Rainy and dry environments showed the following conditions: rainy environments (Environments 4, 11, 13, 15, and 16) showed rainfall above 115 mm in winter and 110 mm in spring, with minimum temperatures in winter between 0°C and − 2.7°C and maximum temperatures in spring below 35°C in any case. Dry environments (Environments 1, 5, 8, 10, 14, 17, and 18) were considered as such because of the low rainfall during winter and spring, which was recorded below 85 and 130 mm, respectively, in any case, with the exception of Environment 8, which had 172 mm rainfall in spring; however, due to the early sowing date in that environment, dry winter had a greater influence than common spring, due to the early development of the crop in the season. Regarding the temperatures, minimum temperatures were considered in these environments as common for the winter, but maximum spring temperatures registered values above 35°C in any case, reaching more than 38°C in two out of the six dry environments.

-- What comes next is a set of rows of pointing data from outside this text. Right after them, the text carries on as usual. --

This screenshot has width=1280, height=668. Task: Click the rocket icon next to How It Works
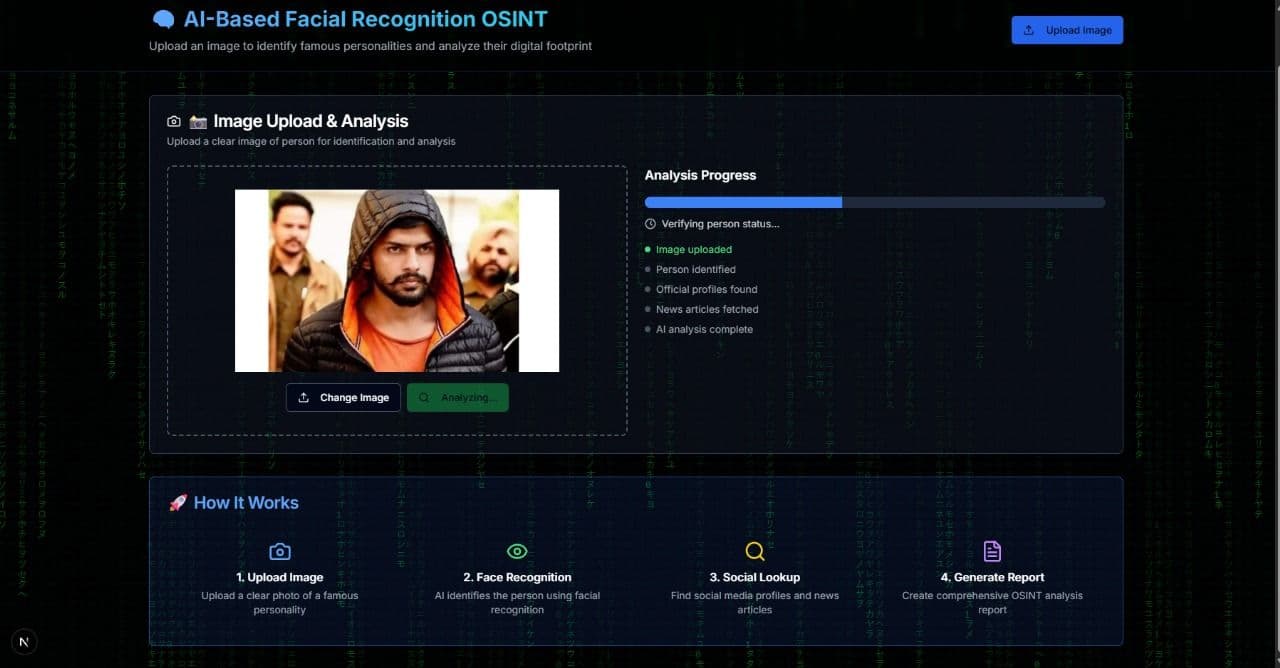(x=178, y=503)
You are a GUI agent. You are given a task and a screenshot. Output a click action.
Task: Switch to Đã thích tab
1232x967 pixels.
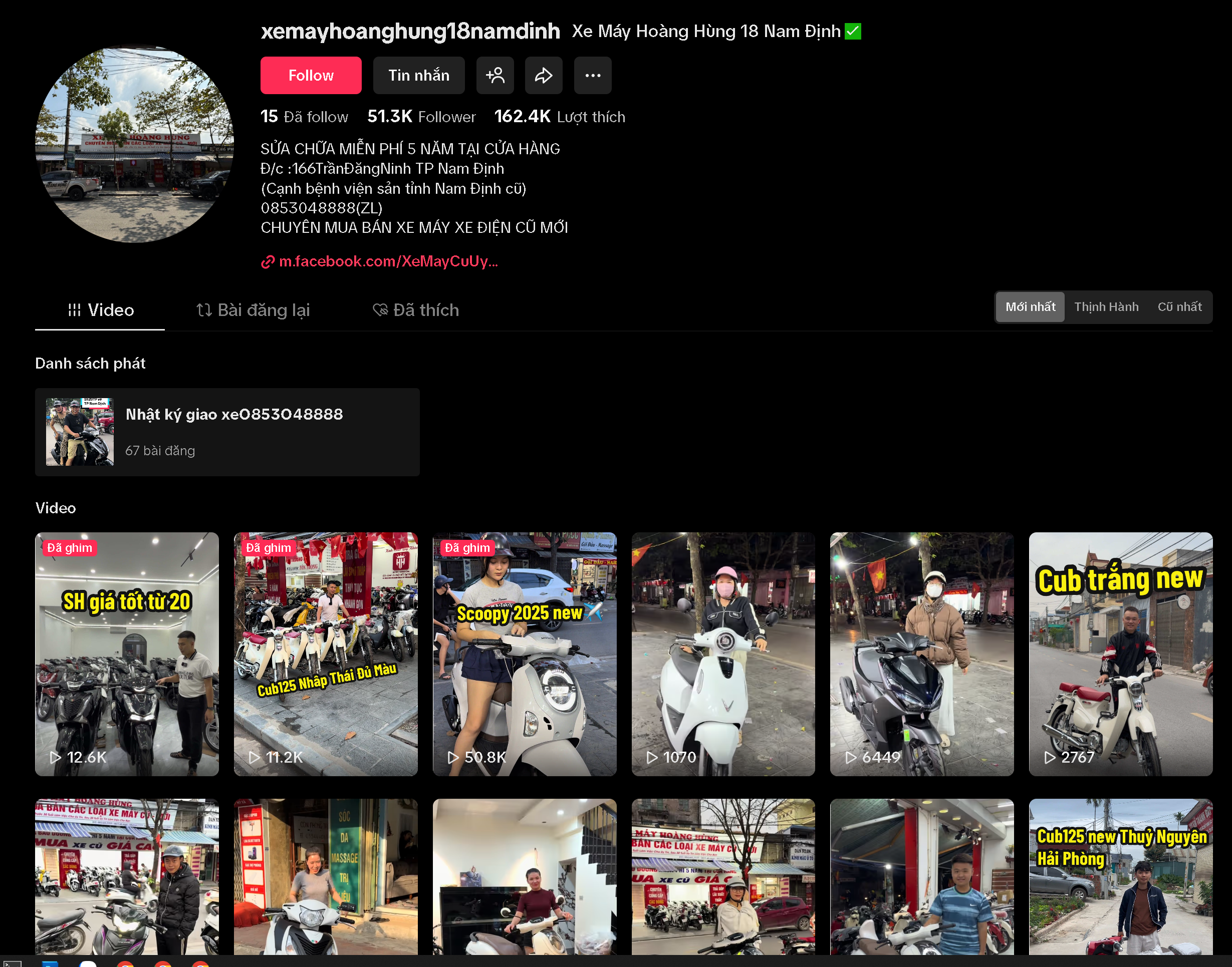click(416, 309)
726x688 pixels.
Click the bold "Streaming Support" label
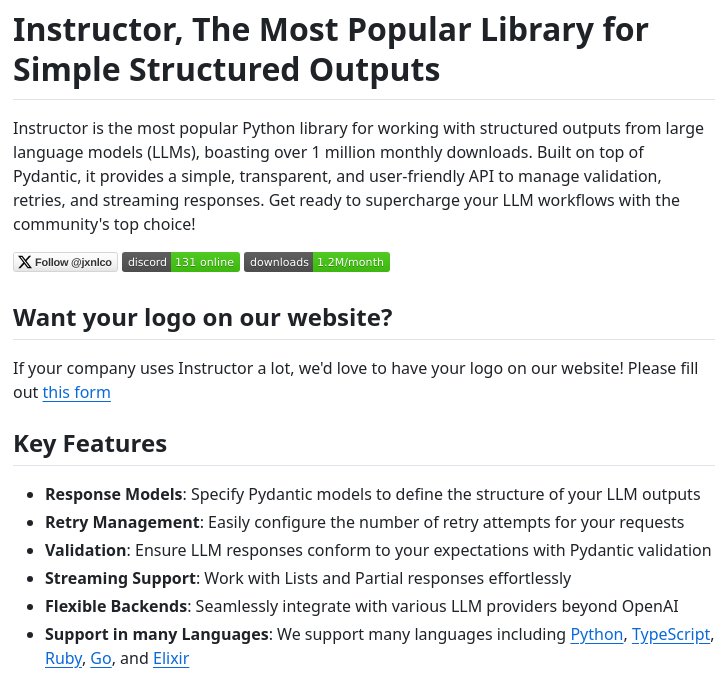[120, 578]
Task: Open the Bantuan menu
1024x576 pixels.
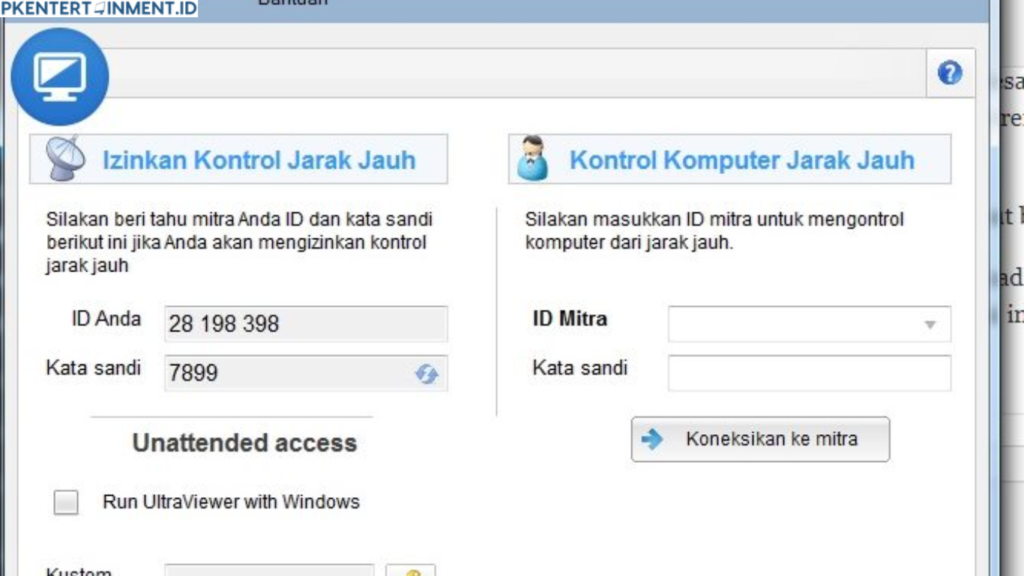Action: (293, 4)
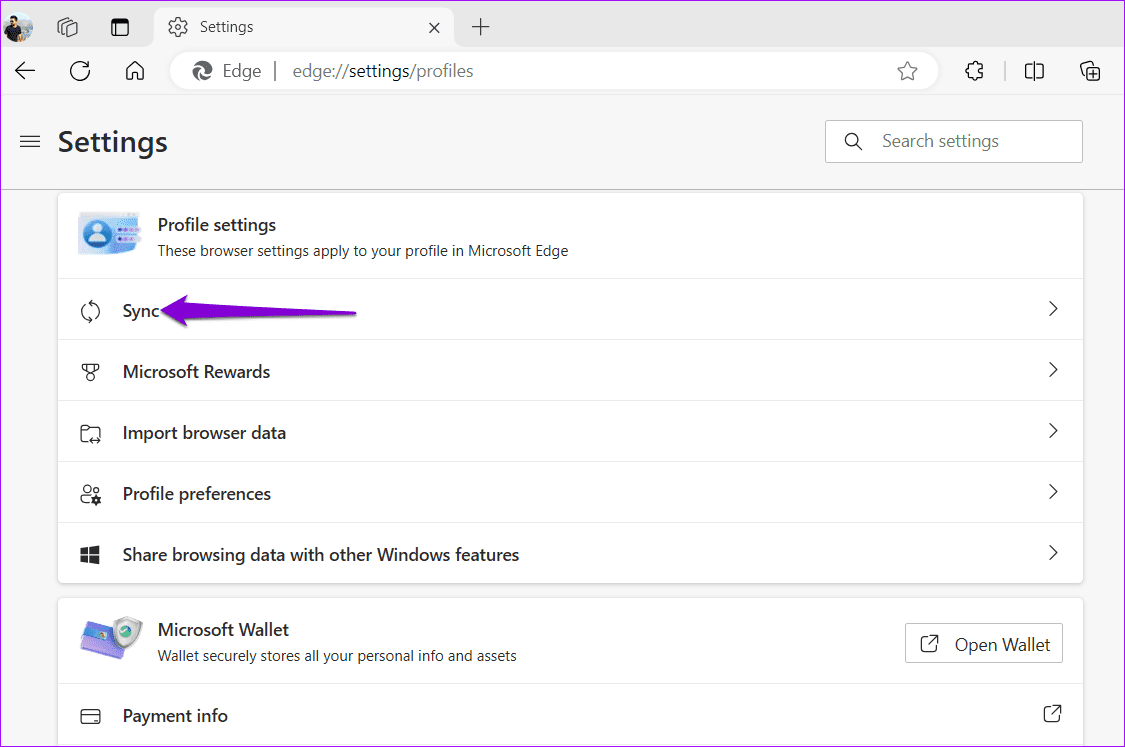
Task: Add this page to favorites via star icon
Action: [907, 70]
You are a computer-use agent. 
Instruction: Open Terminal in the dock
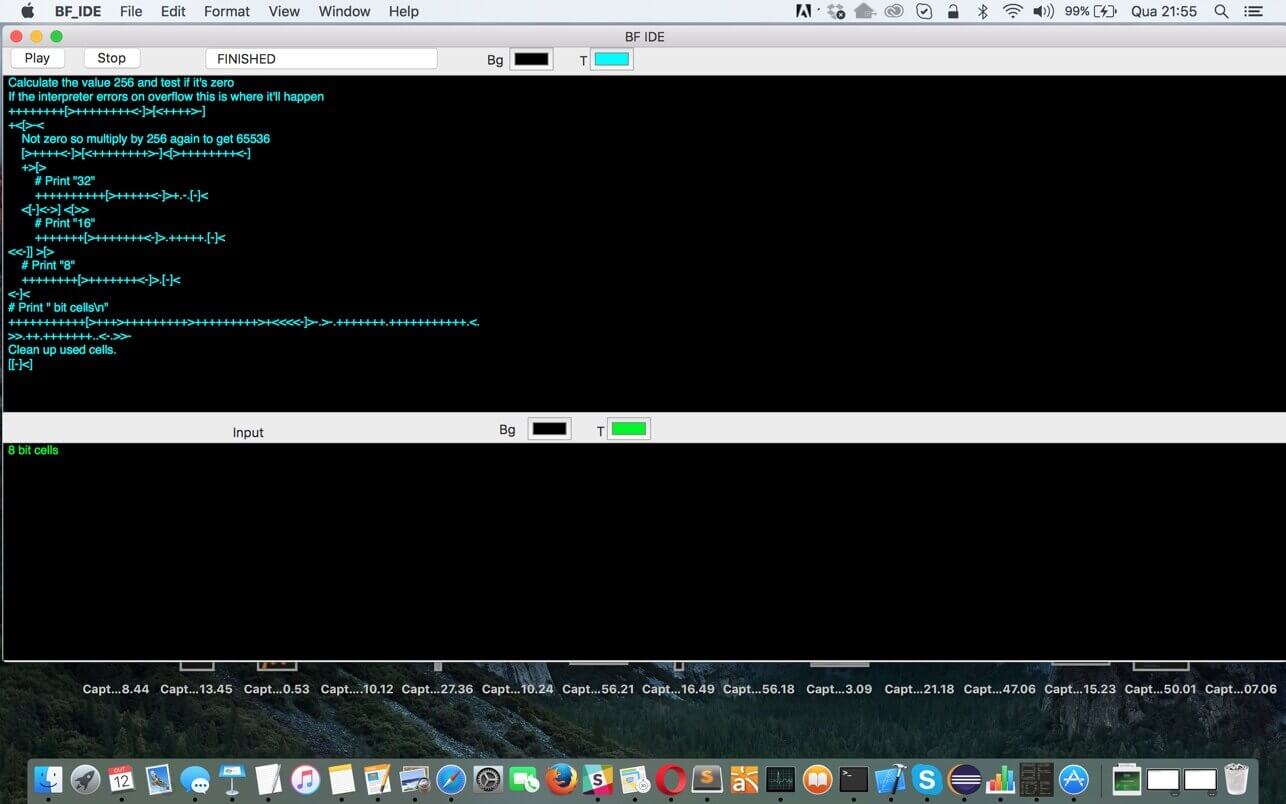(853, 779)
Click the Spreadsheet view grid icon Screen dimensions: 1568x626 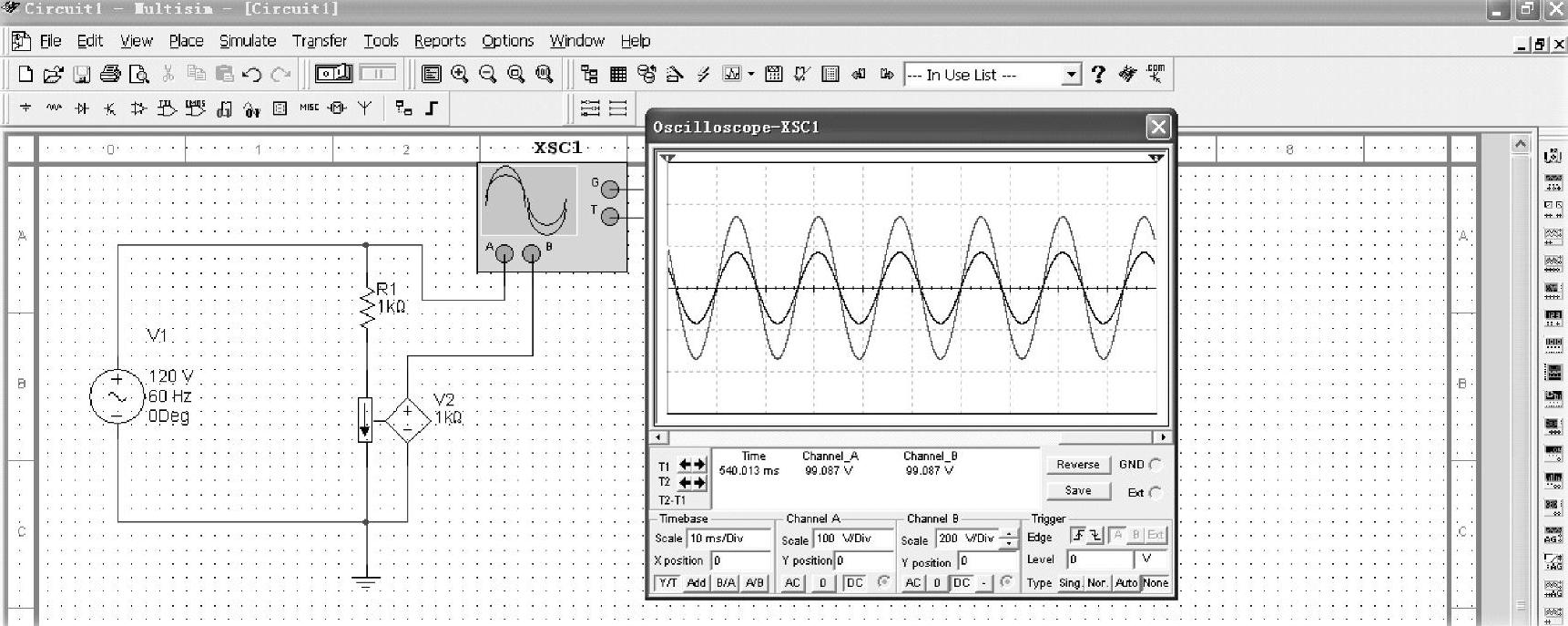tap(618, 75)
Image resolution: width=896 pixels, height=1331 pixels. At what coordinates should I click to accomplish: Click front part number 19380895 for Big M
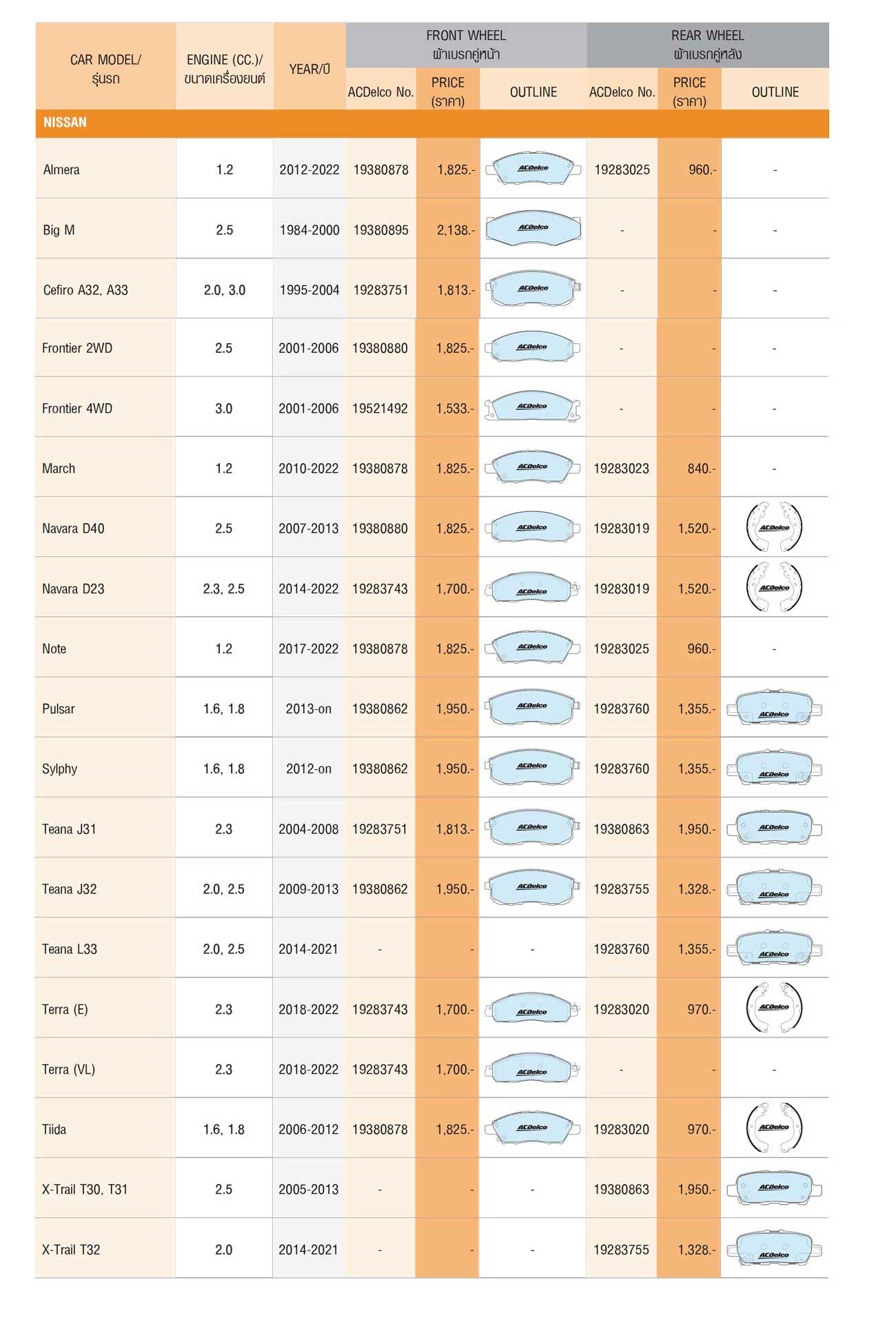tap(380, 230)
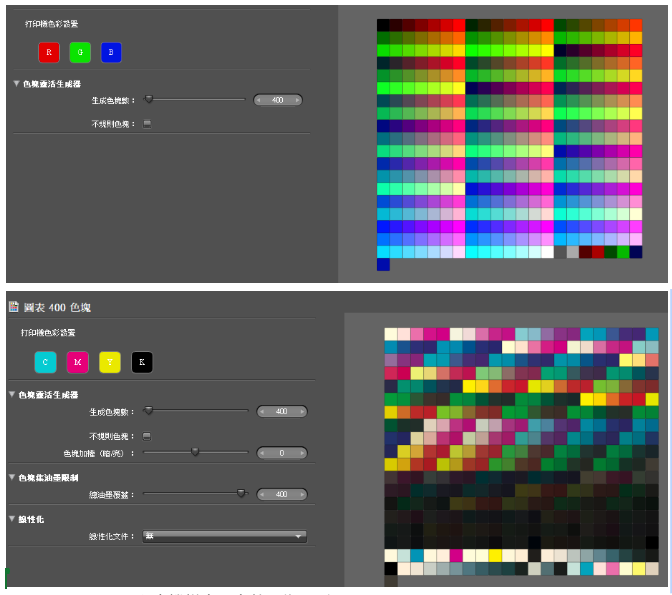
Task: Click the cyan C ink swatch
Action: [47, 362]
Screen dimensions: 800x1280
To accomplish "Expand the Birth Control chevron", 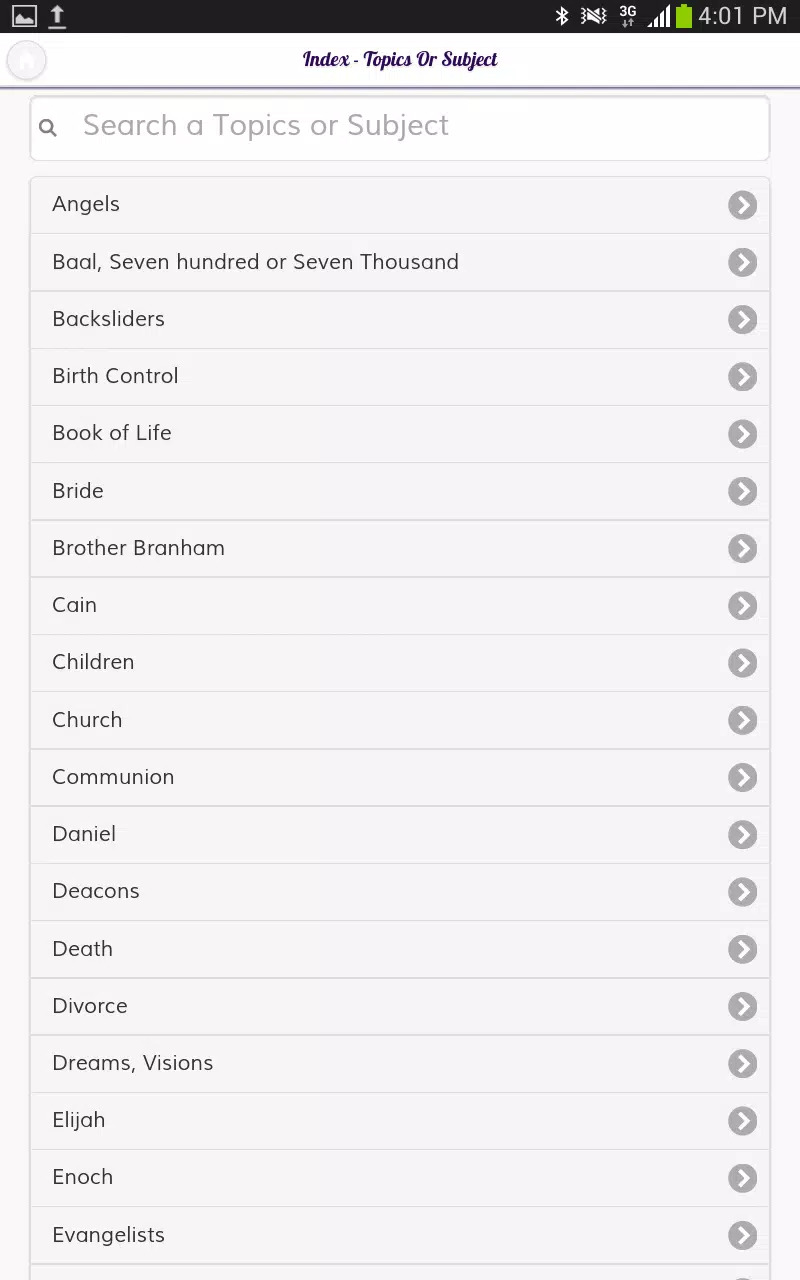I will [x=742, y=377].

Special mention deserves both Environment 7 and Environment 18. Environment 7 showed a very rainy winter, with close to 240 mm rainfall, a quite dry spring (about 70 mm), and warm temperatures in winter (most days above 10°C). Regarding Environment 18, already included in the dry environment group, rainy winter (>320 mm) and dry spring (<50 mm) were registered, with warm temperatures in spring overcoming 30°C in many occasions from mid-April.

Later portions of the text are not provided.